Understanding Server-Assisted Federated Learning in the Presence of Incomplete Client Participation

Existing works in federated learning (FL) often assume an ideal system with either full client or uniformly distributed client participation. However, in practice, it has been observed that some clients may never participate in FL training (aka incomplete client participation) due to a myriad of system heterogeneity factors. A popular approach to mitigate impacts of incomplete client participation is the server-assisted federated learning (SA-FL) framework, where the server is equipped with an auxiliary dataset. However, despite SA-FL has been empirically shown to be effective in addressing the incomplete client participation problem, there remains a lack of theoretical understanding for SA-FL. Meanwhile, the ramifications of incomplete client participation in conventional FL are also poorly understood. These theoretical gaps motivate us to rigorously investigate SA-FL. Toward this end, we first show that conventional FL is {\em not} PAC-learnable under incomplete client participation in the worst case. Then, we show that the PAC-learnability of FL with incomplete client participation can indeed be revived by SA-FL, which theoretically justifies the use of SA-FL for the first time. Lastly, to provide practical guidance for SA-FL training under {\em incomplete client participation}, we propose the $\mathsf{SAFARI}$ (server-assisted federated averaging) algorithm that enjoys the same linear convergence speedup guarantees as classic FL with ideal client participation assumptions, offering the first SA-FL algorithm with convergence guarantee. Extensive experiments on different datasets show $\mathsf{SAFARI}$ significantly improves the performance under incomplete client participation.

翻译：联邦学习（FL）的现有研究通常假设一个理想系统，即客户端完全参与或均匀分布参与。然而，实践中观察到，由于系统异构性因素，某些客户端可能从不参与FL训练（即客户端不完整参与）。缓解客户端不完整参与影响的一种流行方法是服务器辅助联邦学习（SA-FL）框架，其中服务器配备有辅助数据集。

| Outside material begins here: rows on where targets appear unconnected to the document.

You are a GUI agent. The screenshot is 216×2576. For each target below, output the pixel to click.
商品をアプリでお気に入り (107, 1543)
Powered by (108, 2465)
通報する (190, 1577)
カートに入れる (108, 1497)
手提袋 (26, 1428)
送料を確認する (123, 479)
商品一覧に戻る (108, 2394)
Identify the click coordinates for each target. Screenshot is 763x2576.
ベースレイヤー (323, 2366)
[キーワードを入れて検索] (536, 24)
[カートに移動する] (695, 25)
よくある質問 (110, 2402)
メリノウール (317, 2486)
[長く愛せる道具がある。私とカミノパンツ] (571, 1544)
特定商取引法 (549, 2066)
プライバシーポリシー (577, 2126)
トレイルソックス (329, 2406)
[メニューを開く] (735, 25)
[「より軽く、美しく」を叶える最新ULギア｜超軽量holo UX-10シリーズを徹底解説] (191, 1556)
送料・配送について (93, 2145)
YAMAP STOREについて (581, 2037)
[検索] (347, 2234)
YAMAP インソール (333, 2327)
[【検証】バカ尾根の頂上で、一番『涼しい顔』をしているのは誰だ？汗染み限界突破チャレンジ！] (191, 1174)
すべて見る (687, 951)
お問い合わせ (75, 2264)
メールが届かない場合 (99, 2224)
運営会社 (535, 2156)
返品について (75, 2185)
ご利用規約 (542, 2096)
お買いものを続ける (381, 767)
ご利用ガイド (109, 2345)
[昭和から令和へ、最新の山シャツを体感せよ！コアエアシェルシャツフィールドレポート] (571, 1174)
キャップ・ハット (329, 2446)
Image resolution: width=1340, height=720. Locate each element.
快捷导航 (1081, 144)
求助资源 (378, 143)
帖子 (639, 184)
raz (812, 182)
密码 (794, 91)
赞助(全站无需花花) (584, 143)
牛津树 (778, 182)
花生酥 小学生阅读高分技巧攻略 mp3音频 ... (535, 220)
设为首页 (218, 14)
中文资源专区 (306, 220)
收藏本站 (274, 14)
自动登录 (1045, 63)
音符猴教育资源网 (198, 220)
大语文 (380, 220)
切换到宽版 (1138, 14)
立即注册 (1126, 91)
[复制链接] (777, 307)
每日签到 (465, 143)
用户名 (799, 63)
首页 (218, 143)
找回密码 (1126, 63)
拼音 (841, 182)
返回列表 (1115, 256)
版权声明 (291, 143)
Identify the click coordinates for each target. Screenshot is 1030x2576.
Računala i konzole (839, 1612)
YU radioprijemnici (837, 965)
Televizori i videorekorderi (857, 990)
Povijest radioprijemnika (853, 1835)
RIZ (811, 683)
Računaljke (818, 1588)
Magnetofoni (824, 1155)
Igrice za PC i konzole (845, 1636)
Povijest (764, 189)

然而，尽管经验表明SA-FL在解决客户端不完整参与问题上有效，但SA-FL仍缺乏理论理解。同时，常规FL中客户端不完整参与的影响也鲜有深入研究。这些理论空白促使我们严谨地探究SA-FL。为此，我们首先证明在最坏情况下，传统FL在客户端不完整参与下并非PAC可学习。接着，我们证明SA-FL能够恢复存在客户端不完整参与时FL的PAC可学习性，这首次从理论上证明了SA-FL的合理性。最后，为在客户端不完整参与下提供SA-FL训练的实践指导，我们提出$\mathsf{SAFARI}$（服务器辅助联邦平均）算法，该算法与具有理想客户端参与假设的经典FL享有相同的线性收敛速度保证，提供了首个具有收敛保证的SA-FL算法。在不同数据集上的大量实验表明，$\mathsf{SAFARI}$在客户端不完整参与下显著提升了性能。